* Records for processing
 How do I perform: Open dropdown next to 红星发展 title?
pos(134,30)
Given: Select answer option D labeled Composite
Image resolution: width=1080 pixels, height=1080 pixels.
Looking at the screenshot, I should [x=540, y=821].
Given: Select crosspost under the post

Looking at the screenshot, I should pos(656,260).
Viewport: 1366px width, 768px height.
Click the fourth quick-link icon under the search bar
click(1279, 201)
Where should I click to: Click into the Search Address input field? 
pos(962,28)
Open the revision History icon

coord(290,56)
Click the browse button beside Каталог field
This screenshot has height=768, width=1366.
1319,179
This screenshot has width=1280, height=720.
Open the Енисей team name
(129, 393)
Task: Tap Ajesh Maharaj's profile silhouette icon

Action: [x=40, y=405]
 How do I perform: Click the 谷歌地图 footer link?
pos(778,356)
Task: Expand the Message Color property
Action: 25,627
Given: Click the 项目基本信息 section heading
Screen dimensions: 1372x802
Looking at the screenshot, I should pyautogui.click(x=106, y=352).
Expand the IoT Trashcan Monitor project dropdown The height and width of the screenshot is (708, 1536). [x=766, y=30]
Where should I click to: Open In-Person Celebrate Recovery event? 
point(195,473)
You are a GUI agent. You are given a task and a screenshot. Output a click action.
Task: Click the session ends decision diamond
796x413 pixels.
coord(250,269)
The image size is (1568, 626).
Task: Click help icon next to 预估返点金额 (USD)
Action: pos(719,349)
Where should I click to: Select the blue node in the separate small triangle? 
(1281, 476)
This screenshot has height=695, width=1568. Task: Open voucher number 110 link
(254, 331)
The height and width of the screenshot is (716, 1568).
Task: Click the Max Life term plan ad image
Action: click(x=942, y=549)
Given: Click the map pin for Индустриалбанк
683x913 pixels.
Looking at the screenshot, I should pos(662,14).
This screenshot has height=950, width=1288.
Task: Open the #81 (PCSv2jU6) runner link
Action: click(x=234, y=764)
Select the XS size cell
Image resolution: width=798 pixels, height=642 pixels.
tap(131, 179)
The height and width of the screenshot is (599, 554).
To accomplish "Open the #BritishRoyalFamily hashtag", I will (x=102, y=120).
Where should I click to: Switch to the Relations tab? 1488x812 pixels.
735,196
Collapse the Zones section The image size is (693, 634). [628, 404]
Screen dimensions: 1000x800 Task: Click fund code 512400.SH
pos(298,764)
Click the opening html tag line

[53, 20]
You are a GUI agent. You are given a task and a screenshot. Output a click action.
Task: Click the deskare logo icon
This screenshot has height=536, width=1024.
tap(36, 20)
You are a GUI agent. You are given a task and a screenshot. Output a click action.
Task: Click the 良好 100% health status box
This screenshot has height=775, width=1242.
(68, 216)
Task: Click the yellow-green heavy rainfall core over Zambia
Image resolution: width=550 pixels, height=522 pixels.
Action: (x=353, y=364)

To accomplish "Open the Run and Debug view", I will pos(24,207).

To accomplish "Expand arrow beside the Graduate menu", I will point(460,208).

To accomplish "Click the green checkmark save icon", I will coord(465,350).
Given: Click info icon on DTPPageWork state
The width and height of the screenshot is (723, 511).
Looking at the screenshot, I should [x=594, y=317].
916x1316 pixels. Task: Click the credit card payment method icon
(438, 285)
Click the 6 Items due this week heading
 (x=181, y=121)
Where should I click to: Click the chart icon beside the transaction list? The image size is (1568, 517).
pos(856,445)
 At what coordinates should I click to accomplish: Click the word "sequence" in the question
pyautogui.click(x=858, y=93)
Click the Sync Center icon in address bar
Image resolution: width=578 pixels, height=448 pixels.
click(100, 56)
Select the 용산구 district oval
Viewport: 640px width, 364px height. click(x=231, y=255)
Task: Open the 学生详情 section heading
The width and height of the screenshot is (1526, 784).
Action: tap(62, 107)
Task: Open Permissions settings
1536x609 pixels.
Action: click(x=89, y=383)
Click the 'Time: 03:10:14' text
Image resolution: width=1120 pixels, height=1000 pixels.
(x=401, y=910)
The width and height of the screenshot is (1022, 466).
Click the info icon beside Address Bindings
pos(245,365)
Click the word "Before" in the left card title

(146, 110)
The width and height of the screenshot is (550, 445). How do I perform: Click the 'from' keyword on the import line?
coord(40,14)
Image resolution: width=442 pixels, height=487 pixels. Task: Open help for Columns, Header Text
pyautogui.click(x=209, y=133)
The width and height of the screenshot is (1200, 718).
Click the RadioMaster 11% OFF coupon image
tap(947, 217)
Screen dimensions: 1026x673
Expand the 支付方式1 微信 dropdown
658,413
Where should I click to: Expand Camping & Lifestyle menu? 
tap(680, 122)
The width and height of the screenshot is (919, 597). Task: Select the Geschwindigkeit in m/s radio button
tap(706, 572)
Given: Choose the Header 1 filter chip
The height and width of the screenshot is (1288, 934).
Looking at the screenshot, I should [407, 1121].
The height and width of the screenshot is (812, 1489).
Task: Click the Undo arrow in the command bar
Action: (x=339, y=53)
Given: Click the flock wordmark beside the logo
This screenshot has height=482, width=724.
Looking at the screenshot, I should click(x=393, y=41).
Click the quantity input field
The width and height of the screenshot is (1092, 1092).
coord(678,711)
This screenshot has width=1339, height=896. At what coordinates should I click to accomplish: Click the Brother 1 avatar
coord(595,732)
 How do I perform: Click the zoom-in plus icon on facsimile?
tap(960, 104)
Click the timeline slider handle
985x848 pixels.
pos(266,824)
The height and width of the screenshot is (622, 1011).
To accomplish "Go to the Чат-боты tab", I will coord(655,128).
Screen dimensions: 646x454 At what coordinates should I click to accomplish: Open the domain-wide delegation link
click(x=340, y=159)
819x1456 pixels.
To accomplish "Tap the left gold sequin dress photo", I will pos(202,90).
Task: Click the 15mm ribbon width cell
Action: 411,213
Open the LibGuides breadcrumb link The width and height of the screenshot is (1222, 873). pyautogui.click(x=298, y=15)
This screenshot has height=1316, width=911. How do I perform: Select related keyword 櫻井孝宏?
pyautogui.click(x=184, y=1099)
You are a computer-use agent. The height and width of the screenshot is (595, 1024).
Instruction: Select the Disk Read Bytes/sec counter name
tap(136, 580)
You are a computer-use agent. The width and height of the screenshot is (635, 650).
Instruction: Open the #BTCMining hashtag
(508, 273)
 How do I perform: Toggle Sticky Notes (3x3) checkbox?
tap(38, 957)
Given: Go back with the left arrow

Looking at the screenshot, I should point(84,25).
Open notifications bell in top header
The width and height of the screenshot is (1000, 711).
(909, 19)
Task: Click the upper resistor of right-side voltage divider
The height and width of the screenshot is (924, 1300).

* Assigned task
Give back the listing exactly.

* Answer space
 How do I perform: Open dropdown next to 红星发展 title?
pos(134,30)
Given: Select answer option D labeled Composite
Image resolution: width=1080 pixels, height=1080 pixels.
Looking at the screenshot, I should [x=540, y=821].
Given: Select crosspost under the post

Looking at the screenshot, I should pos(656,260).
Viewport: 1366px width, 768px height.
Click the fourth quick-link icon under the search bar
click(1279, 201)
Where should I click to: Click into the Search Address input field? 
pos(962,28)
Open the revision History icon

coord(290,56)
Click the browse button beside Каталог field
This screenshot has height=768, width=1366.
1319,179
This screenshot has width=1280, height=720.
Open the Енисей team name
(129, 393)
Task: Tap Ajesh Maharaj's profile silhouette icon

Action: [x=40, y=405]
 How do I perform: Click the 谷歌地图 footer link?
pos(778,356)
Task: Expand the Message Color property
Action: 25,627
Given: Click the 项目基本信息 section heading
Screen dimensions: 1372x802
Looking at the screenshot, I should pyautogui.click(x=106, y=352).
Expand the IoT Trashcan Monitor project dropdown The height and width of the screenshot is (708, 1536). [x=766, y=30]
Where should I click to: Open In-Person Celebrate Recovery event? 
point(195,473)
You are a GUI agent. You are given a task and a screenshot. Output a click action.
Task: Click the session ends decision diamond
796x413 pixels.
coord(250,269)
The image size is (1568, 626).
Task: Click help icon next to 预估返点金额 (USD)
Action: pos(719,349)
Where should I click to: Select the blue node in the separate small triangle? 
(1281, 476)
This screenshot has height=695, width=1568. Task: Open voucher number 110 link
(254, 331)
The height and width of the screenshot is (716, 1568).
Task: Click the Max Life term plan ad image
Action: click(x=942, y=549)
Given: Click the map pin for Индустриалбанк
683x913 pixels.
Looking at the screenshot, I should pos(662,14).
This screenshot has height=950, width=1288.
Task: Open the #81 (PCSv2jU6) runner link
Action: click(x=234, y=764)
Select the XS size cell
Image resolution: width=798 pixels, height=642 pixels.
tap(131, 179)
The height and width of the screenshot is (599, 554).
To accomplish "Open the #BritishRoyalFamily hashtag", I will (x=102, y=120).
Where should I click to: Switch to the Relations tab? 1488x812 pixels.
735,196
Collapse the Zones section The image size is (693, 634). [628, 404]
Screen dimensions: 1000x800 Task: Click fund code 512400.SH
pos(298,764)
Click the opening html tag line

[53, 20]
You are a GUI agent. You are given a task and a screenshot. Output a click action.
Task: Click the deskare logo icon
This screenshot has height=536, width=1024.
tap(36, 20)
You are a GUI agent. You are given a task and a screenshot. Output a click action.
Task: Click the 良好 100% health status box
This screenshot has height=775, width=1242.
(68, 216)
Task: Click the yellow-green heavy rainfall core over Zambia
Image resolution: width=550 pixels, height=522 pixels.
Action: (x=353, y=364)

To accomplish "Open the Run and Debug view", I will pos(24,207).

To accomplish "Expand arrow beside the Graduate menu", I will point(460,208).

To accomplish "Click the green checkmark save icon", I will coord(465,350).
Given: Click info icon on DTPPageWork state
The width and height of the screenshot is (723, 511).
Looking at the screenshot, I should [x=594, y=317].
916x1316 pixels. Task: Click the credit card payment method icon
(438, 285)
Click the 6 Items due this week heading
 (x=181, y=121)
Where should I click to: Click the chart icon beside the transaction list? The image size is (1568, 517).
pos(856,445)
 At what coordinates should I click to accomplish: Click the word "sequence" in the question
pyautogui.click(x=858, y=93)
Click the Sync Center icon in address bar
Image resolution: width=578 pixels, height=448 pixels.
click(100, 56)
Select the 용산구 district oval
Viewport: 640px width, 364px height. click(x=231, y=255)
Task: Open the 学生详情 section heading
The width and height of the screenshot is (1526, 784).
Action: tap(62, 107)
Task: Open Permissions settings
1536x609 pixels.
Action: click(x=89, y=383)
Click the 'Time: 03:10:14' text
Image resolution: width=1120 pixels, height=1000 pixels.
(x=401, y=910)
The width and height of the screenshot is (1022, 466).
Click the info icon beside Address Bindings
pos(245,365)
Click the word "Before" in the left card title

(146, 110)
The width and height of the screenshot is (550, 445). How do I perform: Click the 'from' keyword on the import line?
coord(40,14)
Image resolution: width=442 pixels, height=487 pixels. Task: Open help for Columns, Header Text
pyautogui.click(x=209, y=133)
The width and height of the screenshot is (1200, 718).
Click the RadioMaster 11% OFF coupon image
tap(947, 217)
Screen dimensions: 1026x673
Expand the 支付方式1 微信 dropdown
658,413
Where should I click to: Expand Camping & Lifestyle menu? 
tap(680, 122)
The width and height of the screenshot is (919, 597). Task: Select the Geschwindigkeit in m/s radio button
tap(706, 572)
Given: Choose the Header 1 filter chip
The height and width of the screenshot is (1288, 934).
Looking at the screenshot, I should [407, 1121].
The height and width of the screenshot is (812, 1489).
Task: Click the Undo arrow in the command bar
Action: (x=339, y=53)
Given: Click the flock wordmark beside the logo
This screenshot has height=482, width=724.
Looking at the screenshot, I should click(x=393, y=41).
Click the quantity input field
The width and height of the screenshot is (1092, 1092).
coord(678,711)
This screenshot has width=1339, height=896. At what coordinates should I click to accomplish: Click the Brother 1 avatar
coord(595,732)
 How do I perform: Click the zoom-in plus icon on facsimile?
tap(960, 104)
Click the timeline slider handle
985x848 pixels.
pos(266,824)
The height and width of the screenshot is (622, 1011).
To accomplish "Go to the Чат-боты tab", I will coord(655,128).
Screen dimensions: 646x454 At what coordinates should I click to accomplish: Open the domain-wide delegation link
click(x=340, y=159)
819x1456 pixels.
To accomplish "Tap the left gold sequin dress photo", I will pos(202,90).
Task: Click the 15mm ribbon width cell
Action: 411,213
Open the LibGuides breadcrumb link The width and height of the screenshot is (1222, 873). pyautogui.click(x=298, y=15)
This screenshot has height=1316, width=911. How do I perform: Select related keyword 櫻井孝宏?
pyautogui.click(x=184, y=1099)
You are a computer-use agent. The height and width of the screenshot is (595, 1024).
Instruction: Select the Disk Read Bytes/sec counter name
tap(136, 580)
You are a computer-use agent. The width and height of the screenshot is (635, 650).
Instruction: Open the #BTCMining hashtag
(508, 273)
 How do I perform: Toggle Sticky Notes (3x3) checkbox?
tap(38, 957)
Given: Go back with the left arrow

Looking at the screenshot, I should point(84,25).
Open notifications bell in top header
The width and height of the screenshot is (1000, 711).
(909, 19)
Task: Click the upper resistor of right-side voltage divider
The height and width of the screenshot is (924, 1300).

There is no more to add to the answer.